Do czterech wzrosła liczba śmiertelnych ofiar strzelaniny w sądzie w Mediolanie. Jej sprawca, 57-letni mężczyzna sądzony za umyślne doprowadzenie do bankructwa swej firmy, został zatrzymany, gdy uciekał na motorze. Pierwszy bilans mówił o dwóch zabitych, następny o trzeciej osobie, która zmarła prawdopodobnie na zawał w reakcji na wydarzenia w sądzie.
Włoskie media podają, że czwartą ofiarą jest mężczyzna, który zmarł w rezultacie ciężkich obrażeń. Stan drugiego rannego jest poważny. Karabinierzy zatrzymali sprawcę strzelaniny, właściciela firmy budowlanej, w trakcie ucieczki. Zastrzelił on w pokoju sędziowskim, zaraz po rozprawie dwie osoby: sędziego, który orzekał w jego sprawie, i młodego adwokata.

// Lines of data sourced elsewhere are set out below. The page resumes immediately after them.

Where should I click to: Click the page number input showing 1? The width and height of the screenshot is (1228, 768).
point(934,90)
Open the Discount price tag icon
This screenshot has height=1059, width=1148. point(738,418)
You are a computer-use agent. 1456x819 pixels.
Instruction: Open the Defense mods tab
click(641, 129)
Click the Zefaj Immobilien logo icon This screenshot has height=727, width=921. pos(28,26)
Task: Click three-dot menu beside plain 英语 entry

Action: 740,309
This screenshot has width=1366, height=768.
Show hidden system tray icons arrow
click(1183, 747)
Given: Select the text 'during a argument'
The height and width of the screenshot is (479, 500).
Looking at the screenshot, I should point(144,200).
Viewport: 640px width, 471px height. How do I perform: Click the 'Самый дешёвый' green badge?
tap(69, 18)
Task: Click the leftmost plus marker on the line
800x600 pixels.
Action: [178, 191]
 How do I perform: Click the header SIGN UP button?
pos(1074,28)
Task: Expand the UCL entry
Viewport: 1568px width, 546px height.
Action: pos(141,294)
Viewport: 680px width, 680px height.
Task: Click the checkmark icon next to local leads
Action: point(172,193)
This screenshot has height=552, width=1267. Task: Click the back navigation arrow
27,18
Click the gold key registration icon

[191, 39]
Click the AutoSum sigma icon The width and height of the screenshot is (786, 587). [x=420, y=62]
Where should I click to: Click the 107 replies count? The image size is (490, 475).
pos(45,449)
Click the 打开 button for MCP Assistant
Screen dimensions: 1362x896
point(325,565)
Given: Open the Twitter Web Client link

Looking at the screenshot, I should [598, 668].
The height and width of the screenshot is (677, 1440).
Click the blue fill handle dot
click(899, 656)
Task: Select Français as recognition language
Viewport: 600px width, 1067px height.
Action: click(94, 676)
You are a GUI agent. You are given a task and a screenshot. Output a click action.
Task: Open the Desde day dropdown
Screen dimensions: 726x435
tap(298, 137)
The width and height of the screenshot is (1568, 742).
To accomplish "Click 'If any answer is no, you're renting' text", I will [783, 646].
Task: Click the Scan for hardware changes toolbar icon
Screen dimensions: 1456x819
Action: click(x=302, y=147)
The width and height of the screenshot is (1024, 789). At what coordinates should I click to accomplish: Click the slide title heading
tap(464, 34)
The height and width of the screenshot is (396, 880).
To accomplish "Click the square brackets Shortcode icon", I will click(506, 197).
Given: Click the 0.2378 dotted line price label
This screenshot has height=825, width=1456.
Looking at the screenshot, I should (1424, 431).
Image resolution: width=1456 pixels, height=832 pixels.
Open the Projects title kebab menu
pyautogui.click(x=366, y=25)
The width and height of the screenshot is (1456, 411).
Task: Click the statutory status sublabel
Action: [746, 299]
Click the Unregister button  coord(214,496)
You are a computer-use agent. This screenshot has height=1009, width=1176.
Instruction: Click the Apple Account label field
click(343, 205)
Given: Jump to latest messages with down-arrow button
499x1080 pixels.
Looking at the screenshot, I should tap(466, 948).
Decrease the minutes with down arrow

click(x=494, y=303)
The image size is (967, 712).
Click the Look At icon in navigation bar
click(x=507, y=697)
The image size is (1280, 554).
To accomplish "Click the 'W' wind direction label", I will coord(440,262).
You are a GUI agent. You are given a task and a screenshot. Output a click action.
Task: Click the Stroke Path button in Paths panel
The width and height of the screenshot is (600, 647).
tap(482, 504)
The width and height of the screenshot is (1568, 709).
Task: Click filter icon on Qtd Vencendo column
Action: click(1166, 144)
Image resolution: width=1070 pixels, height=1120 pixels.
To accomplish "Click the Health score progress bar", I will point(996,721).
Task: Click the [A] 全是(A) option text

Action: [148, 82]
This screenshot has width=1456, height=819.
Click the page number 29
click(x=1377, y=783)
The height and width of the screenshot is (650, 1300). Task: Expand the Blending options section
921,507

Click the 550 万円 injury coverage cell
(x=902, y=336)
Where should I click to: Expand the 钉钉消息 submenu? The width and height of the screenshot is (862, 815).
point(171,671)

Przedsiębiorca pogrążony w kłopotach finansowych ma kilka spraw sądowych. Jego były adwokat w wywiadzie telewizyjnym powiedział, że zrezygnował z reprezentowania go, ponieważ był bardzo trudnym klientem; nazwał go wręcz „paranoikiem”. Natychmiast po strzelaninie budynek został ewakuowany. Ansa twierdzi, że mężczyzna wszedł z bronią do sądu, ponieważ tamtejszy wykrywacz metali jest zepsuty. Media podają, że już wcześniej były problemy z systemem bezpieczeństwa w mediolańskim sądzie. Notowano tam w ostatnich latach inne incydenty, choć nie tak tragiczne. Ludzie wchodzili tam z bronią, a jedna z osób dostała się tam z nożem.